TASK GOAL: Among the entries below, find the lines holding "computer" and copy them.

--- MATERIAL SUPPLIED Enclosed Below ---

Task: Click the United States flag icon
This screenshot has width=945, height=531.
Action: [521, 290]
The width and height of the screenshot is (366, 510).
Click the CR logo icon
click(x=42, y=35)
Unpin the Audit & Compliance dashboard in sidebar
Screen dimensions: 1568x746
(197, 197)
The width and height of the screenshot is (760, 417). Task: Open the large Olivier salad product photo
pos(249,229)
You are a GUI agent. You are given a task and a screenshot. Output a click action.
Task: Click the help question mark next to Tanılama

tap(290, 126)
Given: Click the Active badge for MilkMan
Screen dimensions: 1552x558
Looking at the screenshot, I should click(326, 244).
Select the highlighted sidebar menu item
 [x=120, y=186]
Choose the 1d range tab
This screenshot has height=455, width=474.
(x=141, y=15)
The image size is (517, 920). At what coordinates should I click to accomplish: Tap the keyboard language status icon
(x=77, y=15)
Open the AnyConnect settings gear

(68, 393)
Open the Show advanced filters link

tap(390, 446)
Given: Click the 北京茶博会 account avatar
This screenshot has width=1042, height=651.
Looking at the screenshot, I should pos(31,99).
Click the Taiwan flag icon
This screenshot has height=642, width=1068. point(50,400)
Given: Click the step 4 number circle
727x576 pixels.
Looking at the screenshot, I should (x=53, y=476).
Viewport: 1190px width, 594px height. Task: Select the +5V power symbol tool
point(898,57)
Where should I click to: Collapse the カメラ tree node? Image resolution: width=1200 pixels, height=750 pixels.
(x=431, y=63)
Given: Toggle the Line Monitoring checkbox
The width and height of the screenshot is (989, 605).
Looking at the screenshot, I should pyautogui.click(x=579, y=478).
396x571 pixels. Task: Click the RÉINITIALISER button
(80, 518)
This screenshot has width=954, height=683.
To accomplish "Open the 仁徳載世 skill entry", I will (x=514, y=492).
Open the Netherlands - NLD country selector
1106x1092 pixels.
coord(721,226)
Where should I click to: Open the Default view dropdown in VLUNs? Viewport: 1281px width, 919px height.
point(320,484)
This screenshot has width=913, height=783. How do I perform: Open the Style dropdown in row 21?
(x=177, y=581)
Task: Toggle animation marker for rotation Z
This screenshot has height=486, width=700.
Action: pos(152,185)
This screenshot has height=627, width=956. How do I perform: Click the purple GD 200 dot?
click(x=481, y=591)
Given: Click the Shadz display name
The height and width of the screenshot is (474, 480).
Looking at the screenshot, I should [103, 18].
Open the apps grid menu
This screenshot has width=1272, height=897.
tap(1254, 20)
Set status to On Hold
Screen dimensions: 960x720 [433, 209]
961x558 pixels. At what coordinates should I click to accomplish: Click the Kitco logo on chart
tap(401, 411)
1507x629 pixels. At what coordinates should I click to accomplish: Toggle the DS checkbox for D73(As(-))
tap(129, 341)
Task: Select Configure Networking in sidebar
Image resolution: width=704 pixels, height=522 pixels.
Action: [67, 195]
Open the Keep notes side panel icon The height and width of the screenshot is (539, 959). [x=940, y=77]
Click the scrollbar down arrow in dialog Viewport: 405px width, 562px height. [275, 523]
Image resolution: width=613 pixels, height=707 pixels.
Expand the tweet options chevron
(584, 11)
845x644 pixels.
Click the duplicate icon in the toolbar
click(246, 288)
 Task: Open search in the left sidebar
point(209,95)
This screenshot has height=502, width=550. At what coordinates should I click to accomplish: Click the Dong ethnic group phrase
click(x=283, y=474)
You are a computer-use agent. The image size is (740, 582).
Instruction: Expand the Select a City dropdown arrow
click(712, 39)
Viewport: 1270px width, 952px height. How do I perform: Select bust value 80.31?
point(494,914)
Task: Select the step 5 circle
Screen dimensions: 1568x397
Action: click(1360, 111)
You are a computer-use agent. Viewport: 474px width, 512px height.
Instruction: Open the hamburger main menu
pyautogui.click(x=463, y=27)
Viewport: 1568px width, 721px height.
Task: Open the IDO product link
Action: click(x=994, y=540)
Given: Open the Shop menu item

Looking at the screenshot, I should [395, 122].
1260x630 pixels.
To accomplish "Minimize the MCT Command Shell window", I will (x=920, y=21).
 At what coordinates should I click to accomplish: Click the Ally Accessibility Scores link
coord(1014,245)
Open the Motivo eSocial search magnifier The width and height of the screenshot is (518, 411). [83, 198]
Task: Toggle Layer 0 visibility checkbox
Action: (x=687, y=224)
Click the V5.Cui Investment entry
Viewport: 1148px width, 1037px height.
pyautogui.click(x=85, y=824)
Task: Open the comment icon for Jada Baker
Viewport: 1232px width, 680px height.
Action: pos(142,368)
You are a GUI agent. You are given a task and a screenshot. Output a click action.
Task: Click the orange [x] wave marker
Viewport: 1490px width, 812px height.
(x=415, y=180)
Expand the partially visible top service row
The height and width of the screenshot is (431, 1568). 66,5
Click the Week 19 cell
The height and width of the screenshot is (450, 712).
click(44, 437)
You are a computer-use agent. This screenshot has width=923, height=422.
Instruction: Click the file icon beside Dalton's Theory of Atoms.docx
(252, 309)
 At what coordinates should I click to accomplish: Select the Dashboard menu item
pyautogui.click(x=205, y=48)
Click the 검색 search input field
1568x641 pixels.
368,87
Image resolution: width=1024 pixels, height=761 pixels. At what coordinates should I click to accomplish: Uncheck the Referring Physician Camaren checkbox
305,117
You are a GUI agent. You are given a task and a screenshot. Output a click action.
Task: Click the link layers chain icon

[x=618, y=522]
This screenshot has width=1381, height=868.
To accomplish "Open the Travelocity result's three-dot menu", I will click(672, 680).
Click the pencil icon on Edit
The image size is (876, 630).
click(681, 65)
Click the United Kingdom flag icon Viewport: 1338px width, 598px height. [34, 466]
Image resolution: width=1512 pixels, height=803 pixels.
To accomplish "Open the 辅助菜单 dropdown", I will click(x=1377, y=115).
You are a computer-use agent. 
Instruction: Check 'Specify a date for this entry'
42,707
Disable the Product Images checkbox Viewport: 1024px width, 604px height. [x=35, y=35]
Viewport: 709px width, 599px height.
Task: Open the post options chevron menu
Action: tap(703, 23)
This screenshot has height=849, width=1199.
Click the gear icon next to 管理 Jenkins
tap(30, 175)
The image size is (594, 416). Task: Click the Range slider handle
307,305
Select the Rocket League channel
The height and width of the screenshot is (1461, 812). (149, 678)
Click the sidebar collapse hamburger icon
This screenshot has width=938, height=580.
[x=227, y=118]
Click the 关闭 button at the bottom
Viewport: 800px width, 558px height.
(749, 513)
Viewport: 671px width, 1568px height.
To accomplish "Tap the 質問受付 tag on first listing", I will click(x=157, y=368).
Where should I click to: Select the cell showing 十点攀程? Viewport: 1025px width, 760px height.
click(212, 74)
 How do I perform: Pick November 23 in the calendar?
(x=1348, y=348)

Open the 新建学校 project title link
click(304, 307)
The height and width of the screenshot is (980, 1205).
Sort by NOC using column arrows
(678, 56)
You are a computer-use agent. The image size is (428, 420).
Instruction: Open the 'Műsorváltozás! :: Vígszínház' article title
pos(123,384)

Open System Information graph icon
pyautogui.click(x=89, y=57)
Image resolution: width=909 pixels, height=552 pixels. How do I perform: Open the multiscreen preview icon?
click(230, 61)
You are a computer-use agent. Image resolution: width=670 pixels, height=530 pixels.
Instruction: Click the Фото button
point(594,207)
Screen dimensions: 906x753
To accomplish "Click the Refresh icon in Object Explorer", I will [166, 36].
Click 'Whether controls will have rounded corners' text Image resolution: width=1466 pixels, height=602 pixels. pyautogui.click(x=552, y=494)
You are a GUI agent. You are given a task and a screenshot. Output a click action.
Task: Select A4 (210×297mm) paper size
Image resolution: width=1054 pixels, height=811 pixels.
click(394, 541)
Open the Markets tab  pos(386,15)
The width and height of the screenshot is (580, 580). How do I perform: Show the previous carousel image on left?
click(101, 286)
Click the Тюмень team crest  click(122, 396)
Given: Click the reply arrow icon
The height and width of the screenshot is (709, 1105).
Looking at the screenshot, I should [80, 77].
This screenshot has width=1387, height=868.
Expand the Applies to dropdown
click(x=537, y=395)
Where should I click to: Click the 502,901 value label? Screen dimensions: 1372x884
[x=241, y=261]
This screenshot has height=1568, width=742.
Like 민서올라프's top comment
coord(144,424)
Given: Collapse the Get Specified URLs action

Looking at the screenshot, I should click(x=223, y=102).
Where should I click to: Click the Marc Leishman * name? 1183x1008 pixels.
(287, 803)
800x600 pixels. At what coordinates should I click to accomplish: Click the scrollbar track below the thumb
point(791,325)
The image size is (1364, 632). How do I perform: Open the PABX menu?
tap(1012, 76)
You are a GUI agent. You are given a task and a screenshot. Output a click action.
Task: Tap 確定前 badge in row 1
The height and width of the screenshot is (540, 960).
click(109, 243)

--- End of Enclosed MATERIAL SUPPLIED ---

TASK OUTPUT:
You are a computer-use agent. The image size is (740, 582).
You are a computer-use agent. Viewport: 474px width, 512px height.
You are a computer-use agent. This screenshot has width=923, height=422.
You are a computer-use agent. 
You are a computer-use agent. The image size is (428, 420).
You are a computer-use agent. Image resolution: width=670 pixels, height=530 pixels.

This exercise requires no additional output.